The findings are published as the Food Standards Agency today launches the next phase of a campaign designed to further reduce the intake of salt through 'everyday' foods. A series of new television adverts, which feature comedienne and actress Jenny Éclair, warns that 75% of salt eaten in Britain is found in processed food such as pizzas, pasta sauces and ready-meals, and urges shoppers to buy healthier alternatives.
The research out today shows that tests on 1,287 adults showed their average salt intake was 9g per day compared to 9.5g when the last tests were done in 2001. But consumption is still higher than the Government's national target of 6g per day, the Food Standards Agency said. The urinary sodium tests carried out in 2005/06 showed men consumed an average 10.2g of salt per day - compared to 11g in 2001. Women's average intake was less at 7.6g per day - down from 8.1g in 2005/06.

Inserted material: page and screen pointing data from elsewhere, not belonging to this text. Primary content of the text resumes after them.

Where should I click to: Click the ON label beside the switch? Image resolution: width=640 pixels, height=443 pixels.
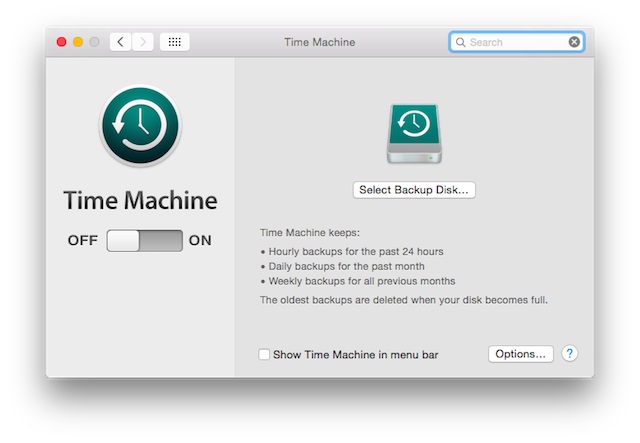(200, 240)
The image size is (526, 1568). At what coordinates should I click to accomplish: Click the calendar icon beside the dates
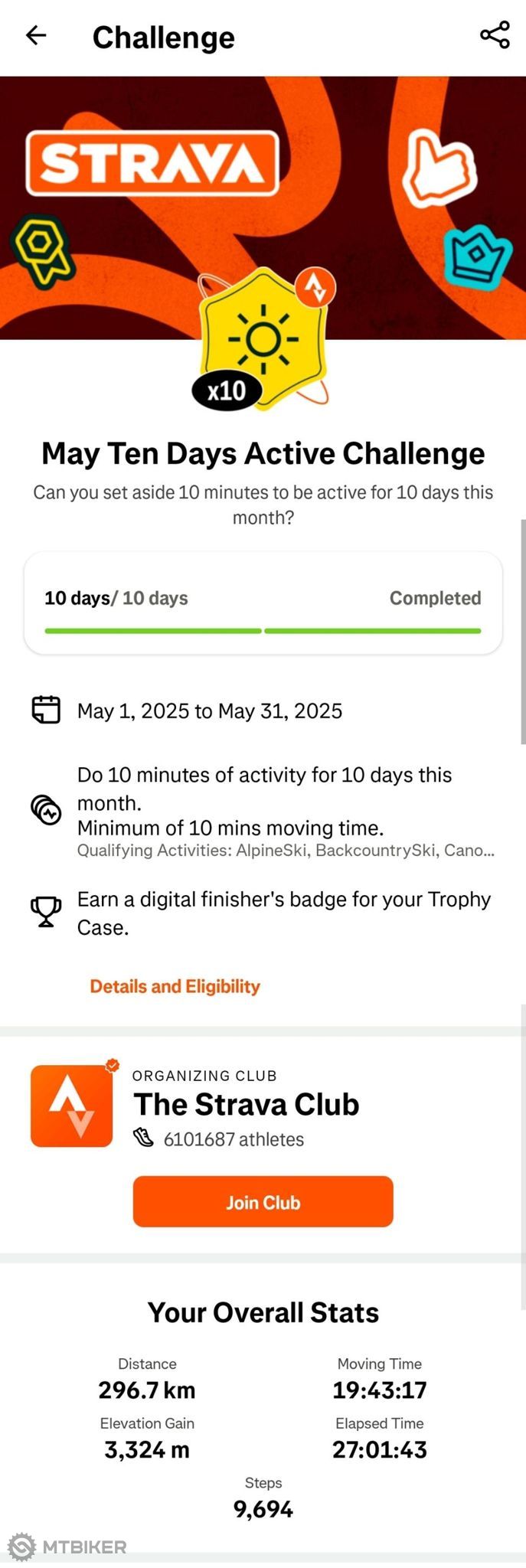point(46,710)
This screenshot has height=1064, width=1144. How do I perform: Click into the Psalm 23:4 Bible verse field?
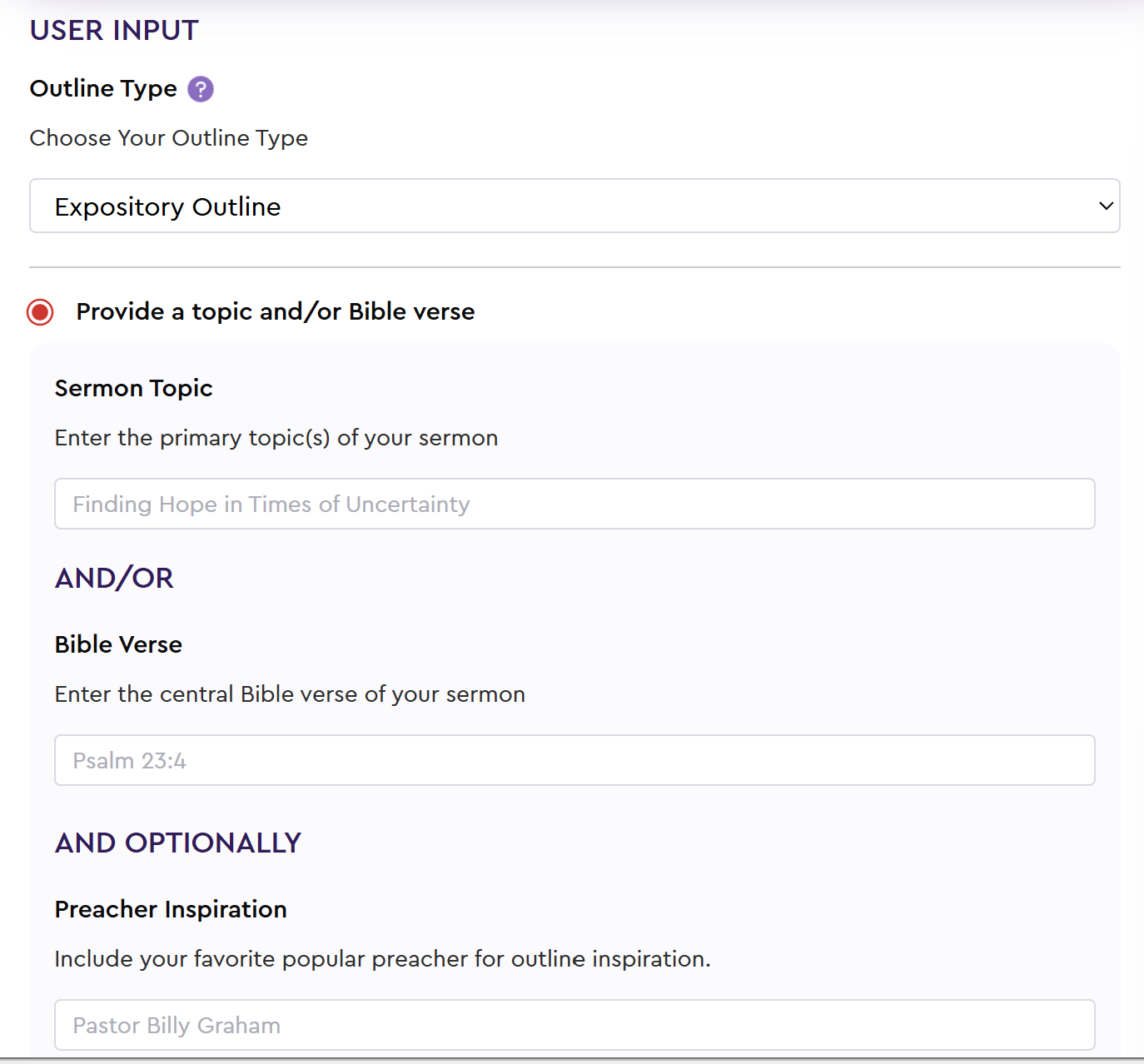(x=574, y=760)
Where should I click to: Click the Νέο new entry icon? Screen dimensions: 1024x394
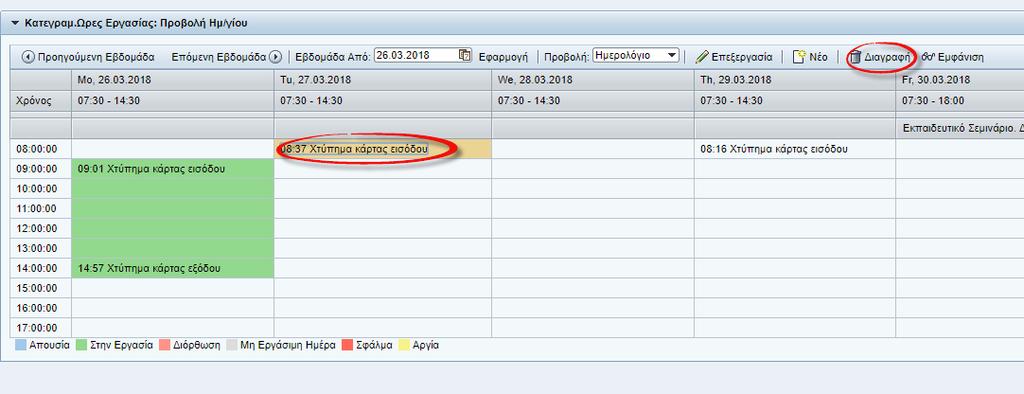click(x=799, y=57)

The results follow a Food Standards Agency (FSA) campaign encouraging people to cut their salt intake. FSA chair Dame Deirdre Hutton said: "Today's urinary sodium results illustrate the progress that is being made in reducing the nation's daily salt intake. However, there is still some way to go before we reach the 6g target and we all now need to build on this to ensure that the downward trend continues."
The FSA's campaign follows a scientific report published in 2003 which said reducing Britons' salt intake would lower average blood pressure, which in turn would help cut heart disease. High blood pressure is at least partly to blame for 170,000 deaths in England each year.
An additional survey of 1,990 British adults carried out last month found that 40% were trying to cut their salt consumption. But 90% of those were simply not adding salt to their food, with only 12% eating less processed food to reduce their salt intake.
The campaign group Consensus Action on Salt and Health (CASH) welcomed the average drop in salt consumption, saying it could prevent around 3,500 deaths per year. CASH chairman Professor Graham MacGregor said: "A half gram reduction may not seem important but given that previous studies had shown that salt intake was rising, it is a remarkable achievement." But the Salt Manufacturers' Association warned that a blanket approach to cutting salt consumption could harm some consumers. SMA general secretary Peter Sherratt said: "If you were introducing a new drug, you would not be able to do so without the backing of proper research, so how can the Government justify changing the dietary habits of a nation when there is any doubt?"
The FSA's Full of It! Campaign, launched today, warns shoppers to check the salt content of ready-made sandwiches, ready meals, pasta sauces and pizzas before buying them. The industry said it had made great strides in helping to educate consumers about the dangers of salt and had reformulated products to make them healthier. Julian Hunt of the Food and Drink Federation, said: "Food manufacturers have made huge progress in reducing levels of salt in food. In addition our members provide 'salt equivalent' information on packs as well as the legally required 'sodium' information where practicable. They are also increasingly providing at-a-glance information on salt on the front of packs to help busy shoppers."